# 01 — Regression + Threshold Discovery (Residual-Based)\n
\n
This notebook is where you **justify** MinC, MaxC, and T using evidence:\n
- Regression plots (Time → Axis #1–#8)\n
- Residual distributions\n
- Quantiles (e.g., 95th and 99th of positive residuals)\n
- Event counts for different persistence windows T\n
\n
**Important:** Run this notebook before submission so outputs/plots are saved and visible.

In [2]:
import sys
print(sys.executable)


c:\Users\kevin\Downloads\PredictiveMaintenance_Streaming_Lab1\PredictiveMaintenance_Streaming_Lab1\venv\Scripts\python.exe


## 1) Load training data from Neon (PostgreSQL)\n
Make sure your `.env` file is set in the repo root before running.

In [None]:
import os, sys
import pandas as pd
from dotenv import load_dotenv

# ✅ Make notebook run from project root (so "import src" works)
PROJECT_ROOT = os.path.abspath(os.path.join(os.getcwd(), ".."))
os.chdir(PROJECT_ROOT)
if PROJECT_ROOT not in sys.path:
    sys.path.insert(0, PROJECT_ROOT)

print("Working directory:", os.getcwd())
print("Python executable:", sys.executable)

load_dotenv()

from src.config import TIME_COL, AXIS_COLS
from src.db import read_training_data, ensure_tables

ensure_tables(TIME_COL, AXIS_COLS)
train = read_training_data()
print("Training rows:", len(train))
train.head()


ModuleNotFoundError: No module named 'src'

## 2) Fit regression models + compute residuals

In [None]:
import numpy as np
import matplotlib.pyplot as plt

from src.preprocessing import fit_train_scalers, transform_zscore
from src.regression import fit_models, residuals

scalers = fit_train_scalers(train, AXIS_COLS)
train_z = transform_zscore(train, AXIS_COLS, scalers)
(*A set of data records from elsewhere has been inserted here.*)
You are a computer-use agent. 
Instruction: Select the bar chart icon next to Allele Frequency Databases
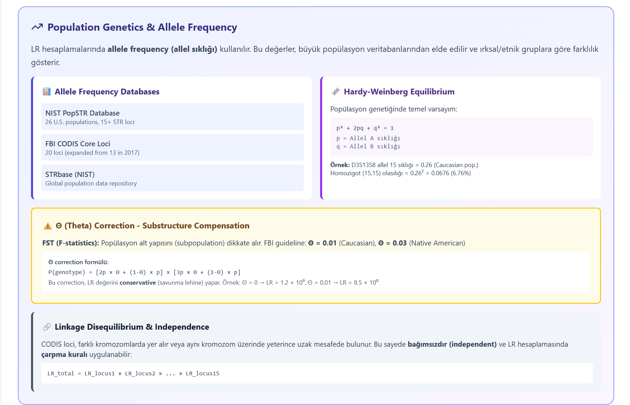point(46,91)
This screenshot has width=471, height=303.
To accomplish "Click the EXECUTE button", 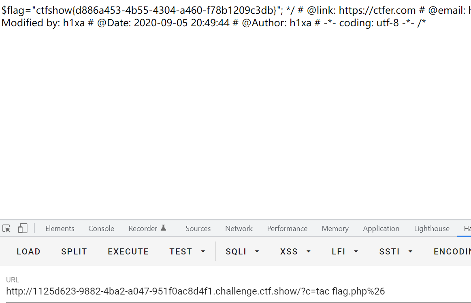I will 128,251.
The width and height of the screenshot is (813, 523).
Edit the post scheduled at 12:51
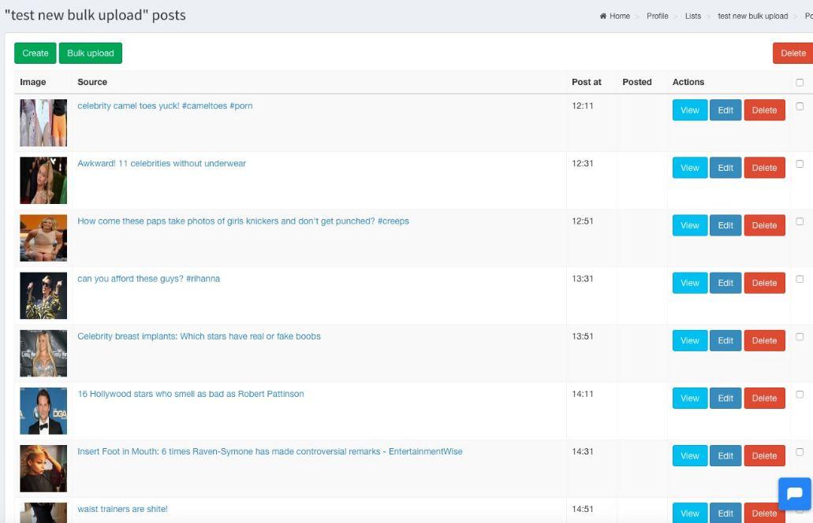[x=725, y=225]
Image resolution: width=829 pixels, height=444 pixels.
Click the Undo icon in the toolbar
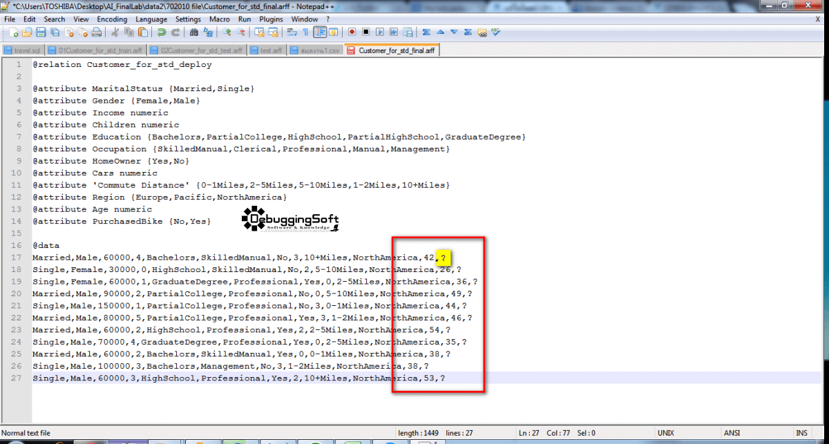click(162, 32)
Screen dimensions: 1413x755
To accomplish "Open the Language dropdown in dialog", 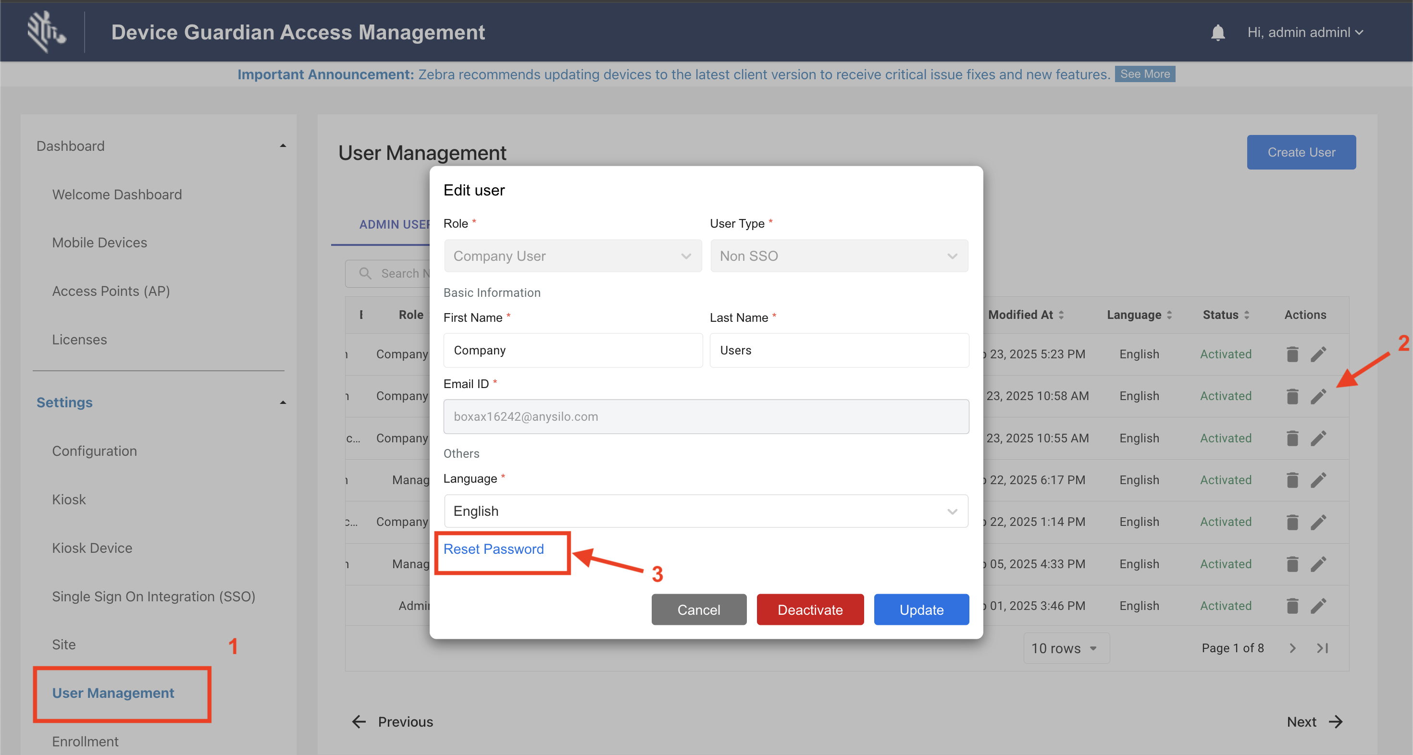I will [x=705, y=511].
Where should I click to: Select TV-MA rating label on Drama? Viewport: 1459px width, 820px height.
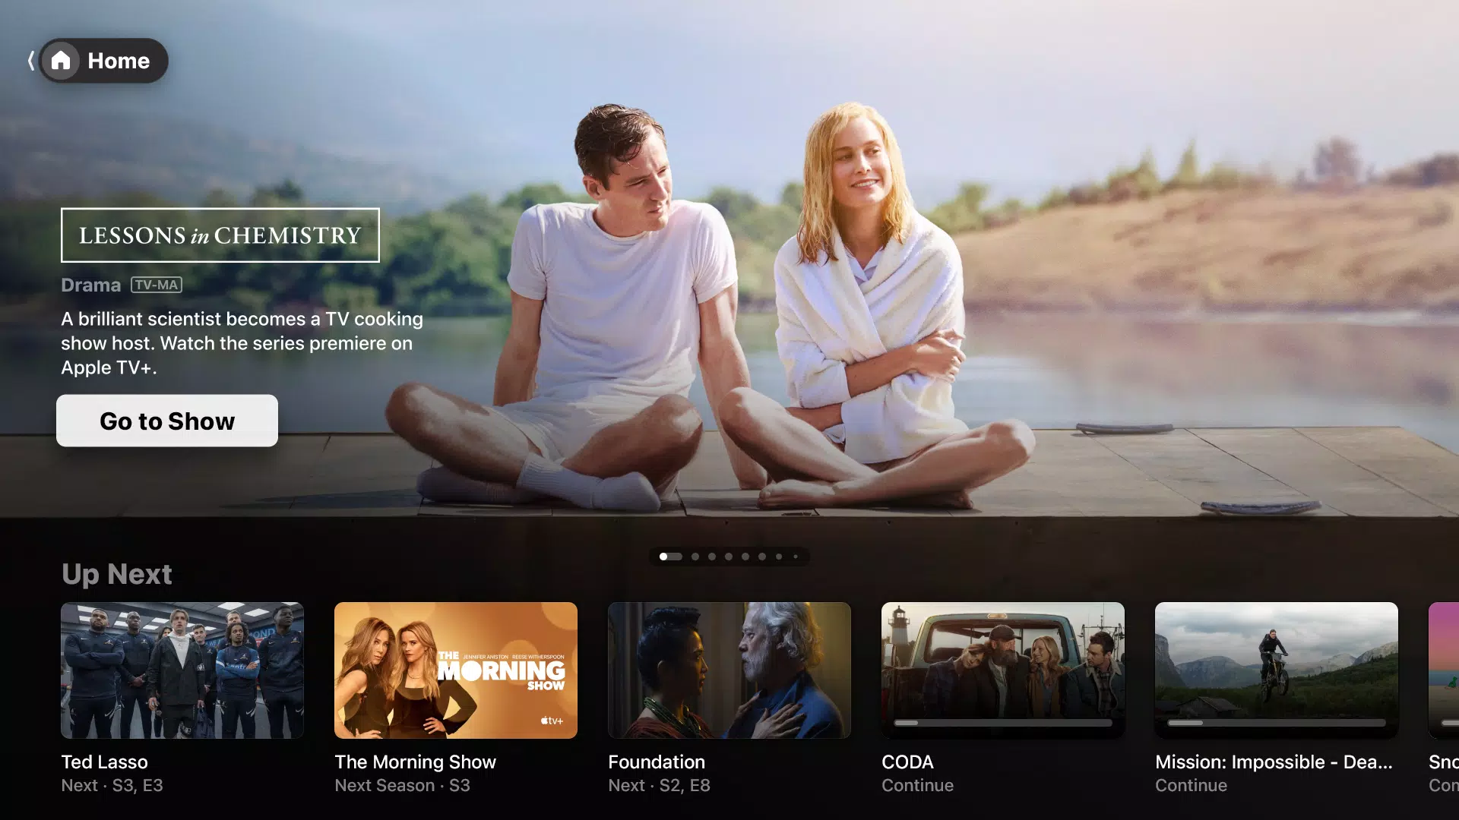pyautogui.click(x=155, y=283)
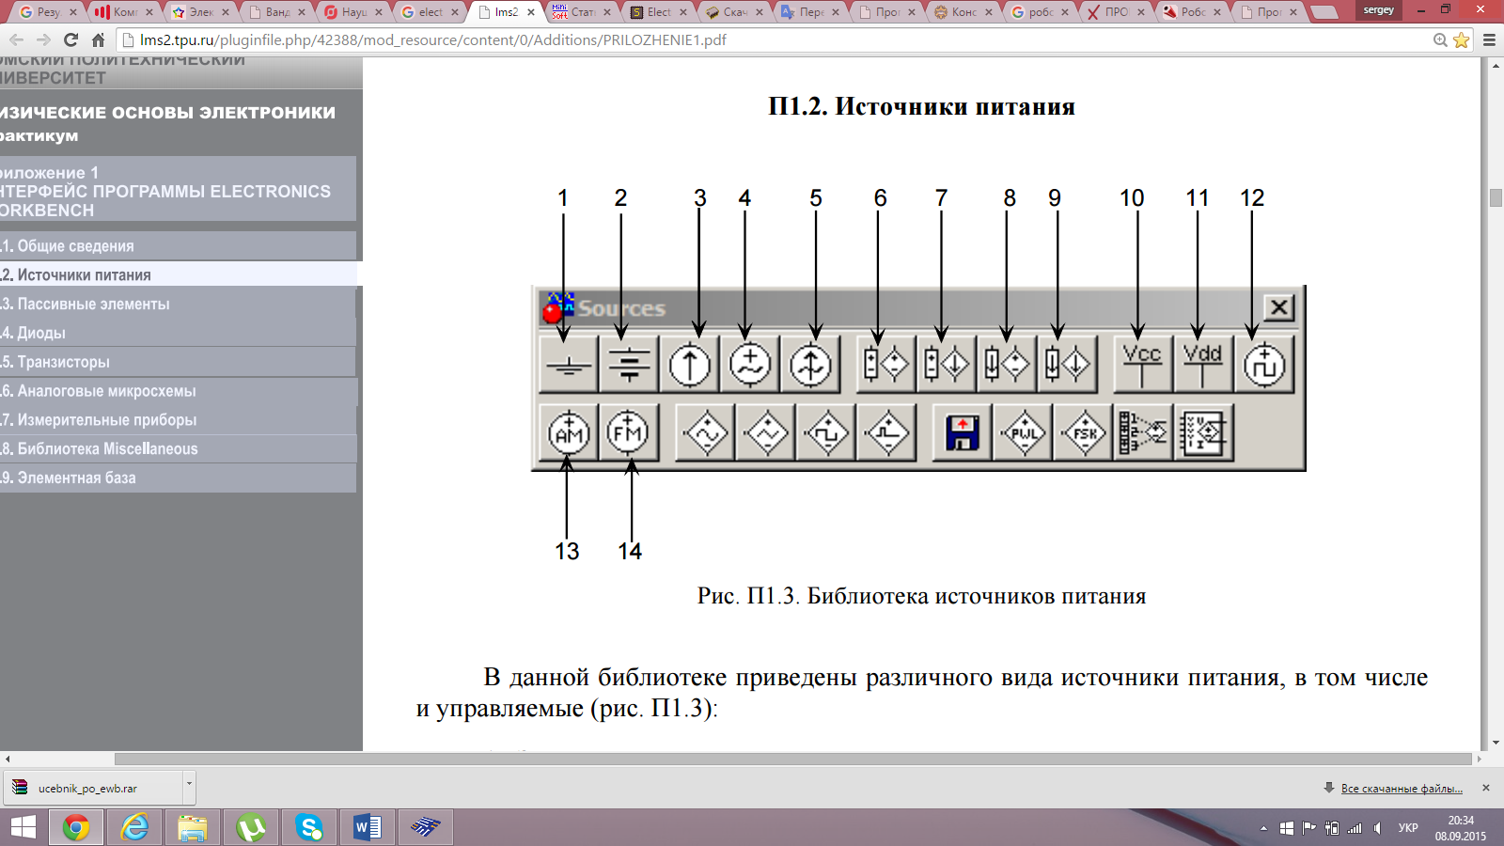Open Internet Explorer from the taskbar
Image resolution: width=1504 pixels, height=846 pixels.
pos(134,827)
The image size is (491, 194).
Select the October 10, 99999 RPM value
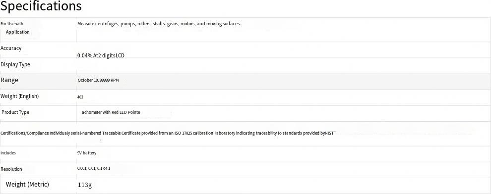click(98, 80)
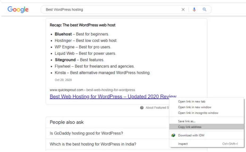Click the 'People also ask' heading

click(x=66, y=122)
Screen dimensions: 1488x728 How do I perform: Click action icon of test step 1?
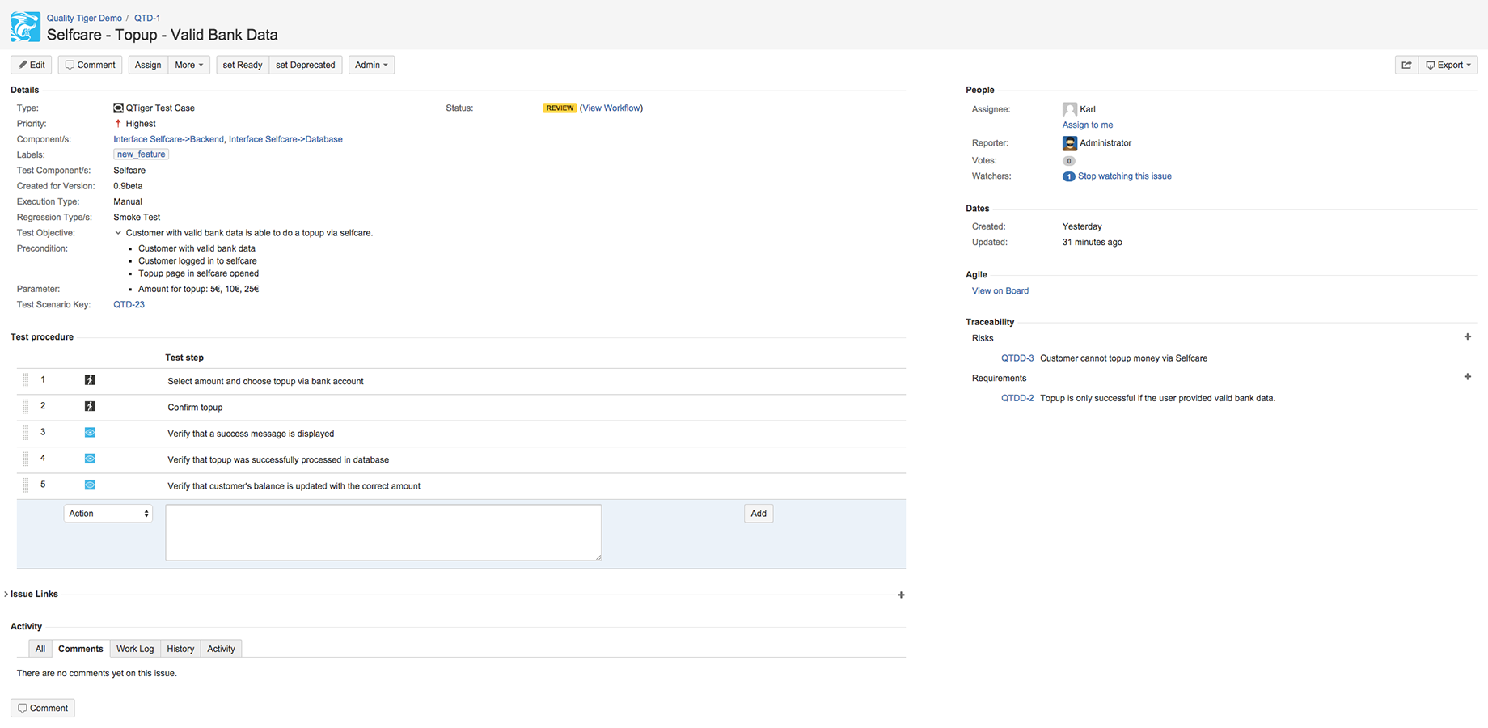click(x=90, y=380)
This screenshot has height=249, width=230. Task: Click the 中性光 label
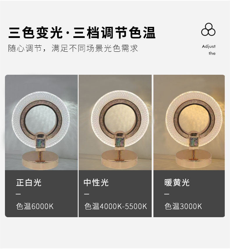coord(96,182)
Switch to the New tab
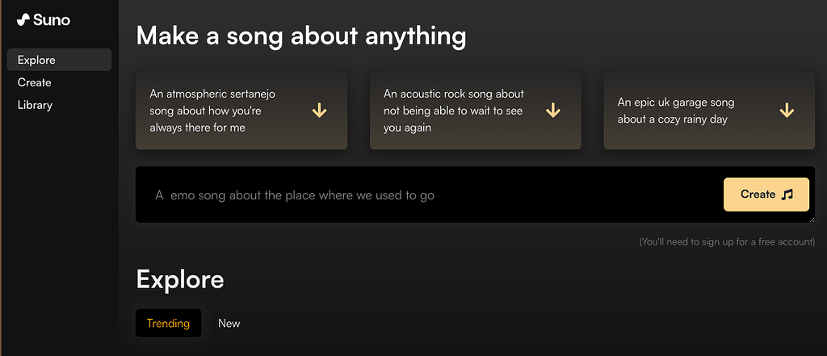Screen dimensions: 827x356 tap(229, 324)
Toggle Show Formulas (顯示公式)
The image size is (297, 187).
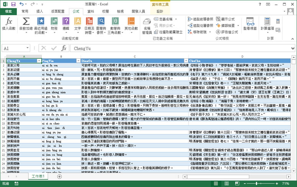(226, 19)
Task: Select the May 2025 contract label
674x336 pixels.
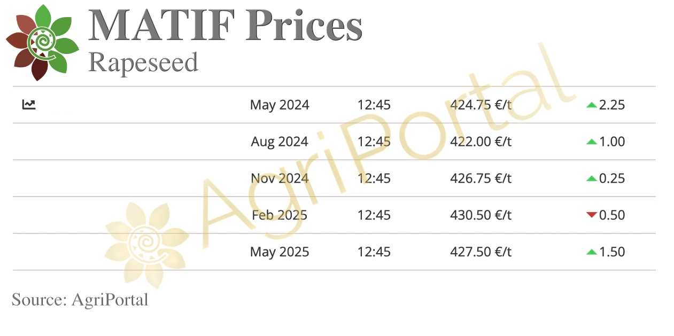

models = fit_models(train_z, TIME_COL, AXIS_COLS)
models

## 3) Plot regression lines (per axis)\n
Save plots to `outputs/figures/` so your README can embed them.

In [None]:
import os
os.makedirs('outputs/figures', exist_ok=True)

for ax in AXIS_COLS:
    r, yhat = residuals(train_z, TIME_COL, ax, models[ax])
    x = train_z[TIME_COL].to_numpy()
    y = train_z[ax].to_numpy()
    plt.figure()
    plt.scatter(x, y, s=5)
    plt.plot(x, yhat)
    plt.title(f'Regression: {ax}')
    plt.xlabel(TIME_COL)
    plt.ylabel(ax)
    plt.tight_layout()
    plt.savefig(f'outputs/figures/regression_{ax}.png', dpi=150)
    plt.close()

print('Saved regression plots to outputs/figures/')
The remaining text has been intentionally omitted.